Shaping Tomorrow’s Scientists
To Narayanan, mentorship isn’t a side job. It’s the cornerstone of his career.
“A mentor’s job is to ask: ‘What can I do to make sure this student has a prolific career?’” he says. “Students are the pride of a mentor, more than their own discoveries. If 10 of my trainees go on to lead labs, that’s the legacy that matters.”
For him, that legacy comes down to two things: preparing students for how slow and arduous a career in research can be and working behind the scenes to secure their opportunities.
“In science, you have to be okay with delayed gratification,” he says. “A project my lab started in 2014 just entered phase one clinical trials. It took more than a decade to get here, and we’re still far from approval. You have to be patient. You have to be persistent.”
That persistence gets harder when funding is scarce.
“In the 1990s, the National Cancer Institute funded one in three grants. Now, it’s about one in 11 or 12,” he says. “That doesn’t mean the other 10 were bad. They just didn’t get the chance.”
That’s why he sees part of his job as using his experience and connections to open doors for his trainees. “My job is to bring in the funding and offer direction,” he says. “The real work, the discoveries . . . that’s all my lab team. Everything we’ve accomplished in my lab has been because of them.”
Institutional Backing
At the institutional level, UTHSC leadership is committed to growing the next generation of researchers.
“Investing in trainees and early-career scientists is not just about building the future of science—it’s about honoring our responsibility to shape a research enterprise that is innovative and impactful,” says Dr. Jessica Snowden, vice chancellor for research. “If we want bold ideas and meaningful progress in defeating cancer and countless other health conditions, we must give emerging scientists the tools, mentorship and support to lead.”

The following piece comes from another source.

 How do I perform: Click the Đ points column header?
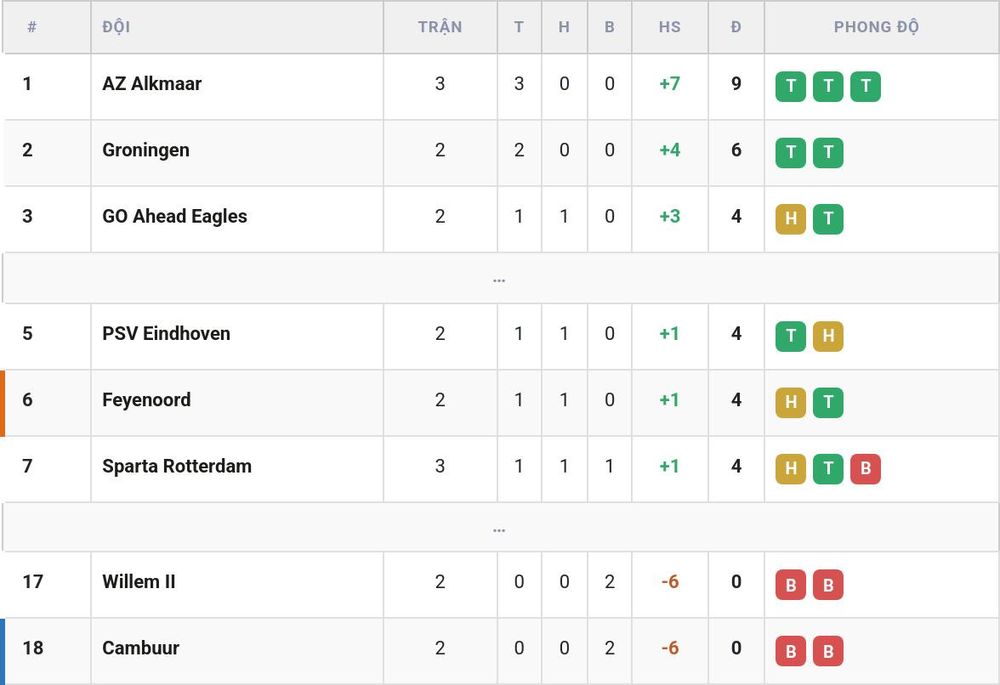coord(736,27)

That commitment is reflected in both policy and practice, from reduced teaching loads to investments in mentoring, internal funding and research support services. It’s a culture that empowers young scientists to take risks, generate data and compete for funding on their own terms.
The Why
Asemota received her Ph.D. in 2023 and is now completing clinical rotations on her path to becoming a surgical oncologist. As an M.D./Ph.D. in training, she believes the best way to connect lab discoveries to real-world impact is for scientists and clinicians to speak the same language and, ideally, be the same person.
“When you’re both a researcher and a doctor, you know which questions actually matter to patients,” she says. “You can design better studies because you’ve seen the gaps firsthand.”
Curiosity keeps her going.
“I don’t think we have to be pessimistic,” she says. “No matter what’s happening with funding, staying hopeful and staying curious is what matters. There are still problems to solve and questions that need answers.”
That spirit of inquiry drives her work.
“I do this because I have questions. And when I find one answer, it usually opens the door to 50 more. That’s the beauty of science. That’s what makes it fun.”